ACTIVITY. According to the article on the teenage brain, which part of the brain is remodeled last?

READING TEXT.
============

The Teenage Brain

2018-09-14 00:00:00 Danielle Fitch


Quick question for those of you raising an adolescent or teenager: Have you ever noticed your teen making good decisions and being mature one minute, then acting irrational, emotional and immature the next? I’m guessing most of you were nodding your head “yes” as you read this. Well, you are not alone, and it’s not just normal, it’s to be expected. Too often we hear people using that catch-all phrase “They’re just a teenager” which can lead to either misunderstandings, fighting, strain on the relationship, your teen feeling more angry or sad. All of this to say, they don’t like what’s happening to them almost as much as you don’t, they don’t often want to be so irrational or emotional, but the truth is:

Their brain is still under construction.

To give you an idea, by the time they’re six, their brains are already about 90-95% of adult size. But the brain still needs a lot of remodeling before it can function as an adult brain.  Adolescence is a time of significant growth and development inside the teenage brain, continuing into their mid-twenties. The front part of the brain, the prefrontal cortex, is remodeled last. The prefrontal cortex is the decision-making part of the brain, responsible for your child’s ability to plan, make choices and think about the consequences of actions, impulse control, solve problems. Changes in this part continue into early adulthood.

Because the prefrontal cortex is still developing, teenagers might rely on a part of the brain called the amygdala to make decisions and solve problems more than adults do. The amygdala is associated with emotions, impulses, aggression and instinctive behavior.  This is why you may notice your teen’s thinking and behavior being mature one moment, and then completely illogical, impulsive or overly emotional the next moment.  The back-to-front development of the brain is the reason for the shifts in mood and behavior, teenagers are working with brains that are still under construction!

Now, all of this is not to excuse their behavior, an important part of healthy brain development is to learn about things like impulse control, regulating emotions, making choices, consequences to actions etc… This is where you come in, your role is so important during this time of brain development, teaching them about healthy risks and how to understand their emotions, being patient with them in moments that you now understand are coming from a place of not being fully developed yet.  With patience and understanding, balanced with teaching, guidance and loving correction, your teen has a better chance of their brain developing healthy.

============

SUPPLIED ENTRIES.
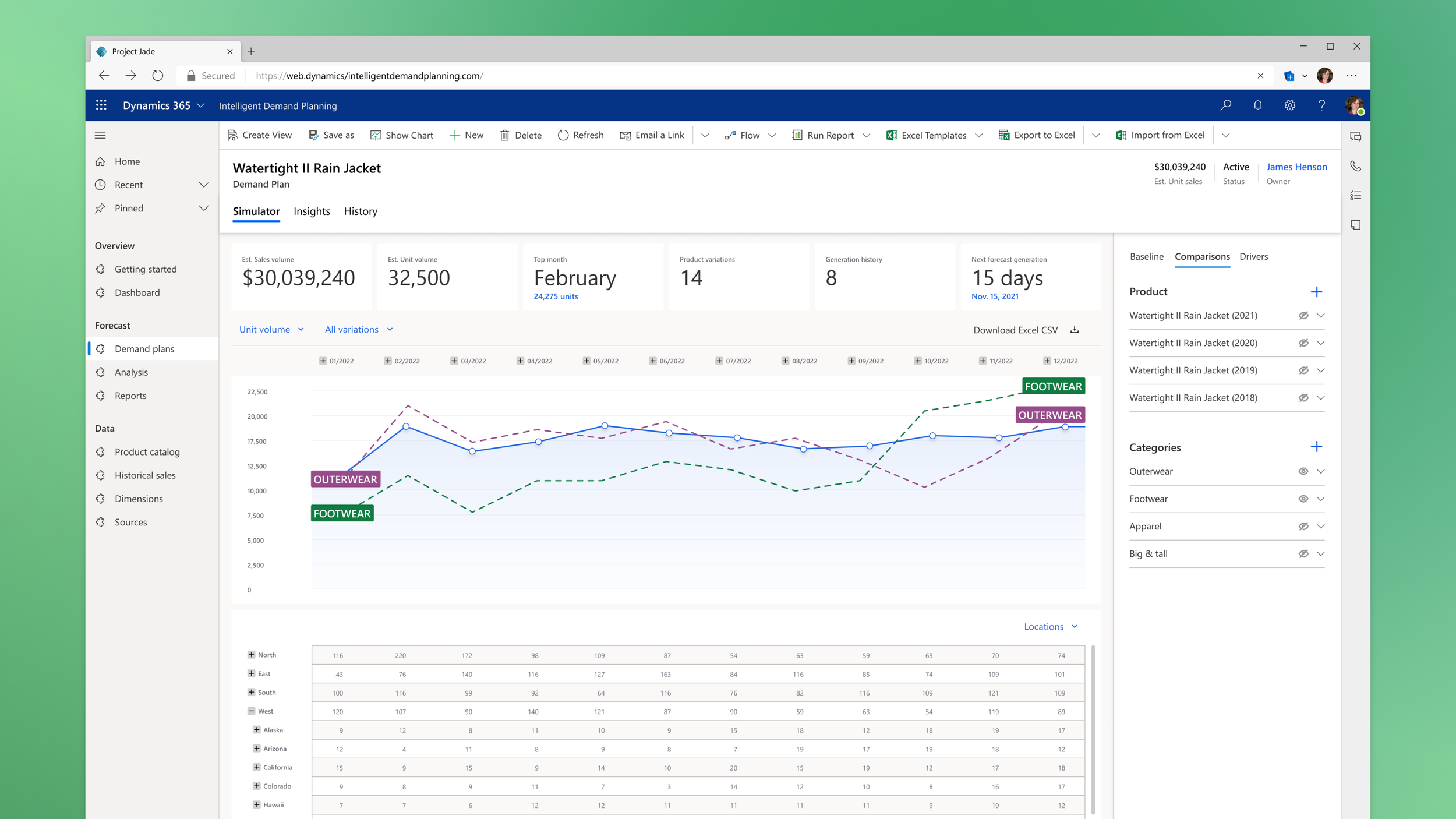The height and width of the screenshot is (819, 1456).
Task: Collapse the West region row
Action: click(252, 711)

============

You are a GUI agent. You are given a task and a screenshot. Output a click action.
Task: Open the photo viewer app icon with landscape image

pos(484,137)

============

ANSWER SECTION. The prefrontal cortex, the front part of the brain.